My dissertation argues that the deus ex machina is worthy of scholarly reclamation by studying the device through the philosophies of Hegel, Kant, Kierkegaard, and Lacan. Ultimately, I suggest that humanity's revelation of the "universal"—or what Foucault calls the reconciliation of humanity with its essence—must come from an extraterrestrial force that will appear to us at present as a deus ex machina.

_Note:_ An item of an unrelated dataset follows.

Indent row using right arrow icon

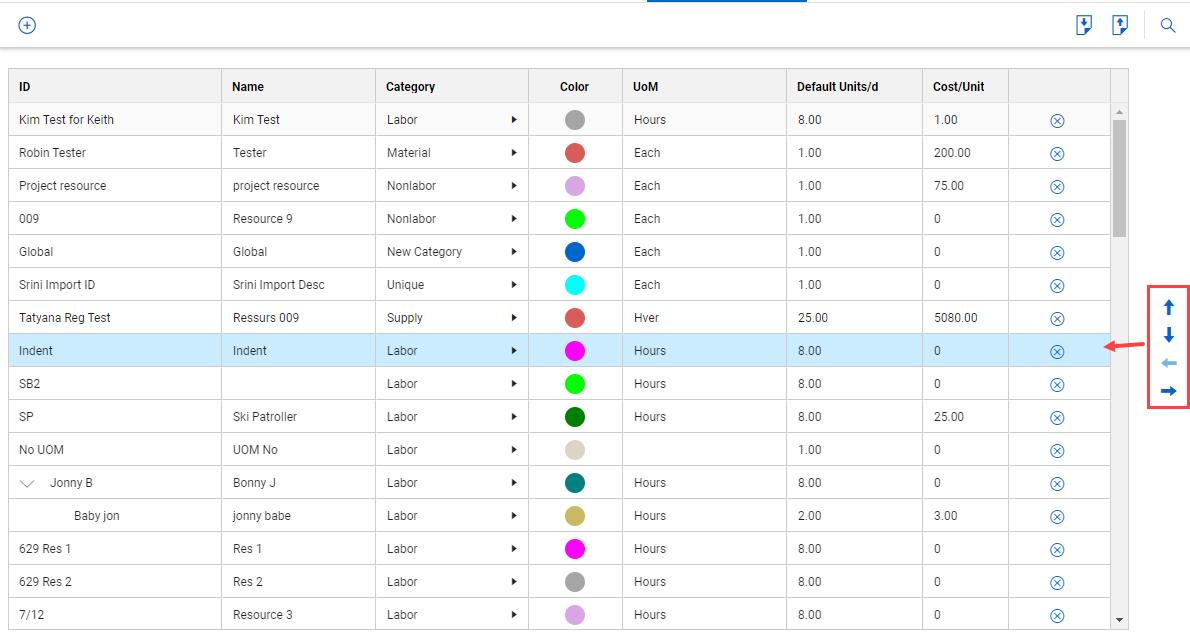[1169, 391]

I'm also the Senior Editor of the Literary Review of Canada, our country's national book review magazine.

Diana Samu-Visser
MA (Western), BA (Calgary)

My research concerns the cultural, socio-political, and ethical dimensions of technologies through which embodiment and archivization intersect, that is, the ways in which we literally and figuratively preserve the dead. Such technologies include cadaver plastination, postmortem photography, practices of deathcare, and material proxies for absent bodies. Other foundations and considerations include necropolitics, abjection, eroticism, death sentences, the ethics of necrography, the corpse in systems of circulation, and implicit/explicit depictions of necrophilia.

Mohammad Sharifi
Mohammad Sharifi
MA, BA (University of Tehran)

My research engages with the modern grotesque in fiction as a genre that emerges as the expression of schizophrenia and paranoia in American literature, although its scope is wider than that.  I am interested in psychoanalysis and schizoanalysis, 20th century American fiction, comparative literature, and also Persian Literature.

Panteleimon Tsiokos

M.A. English and American Studies (Aristotle University of Thessaloniki, Greece)
BA. (Hons, cum laude) English Language and Literature (Aristotle University of Thessaloniki, Greece)

My research engages with issues of identity, immigration, assimilation, acculturation, violence and trauma as those are represented in ethnic, minority, folk, African American, and Indigenous literatures/oratures of North America.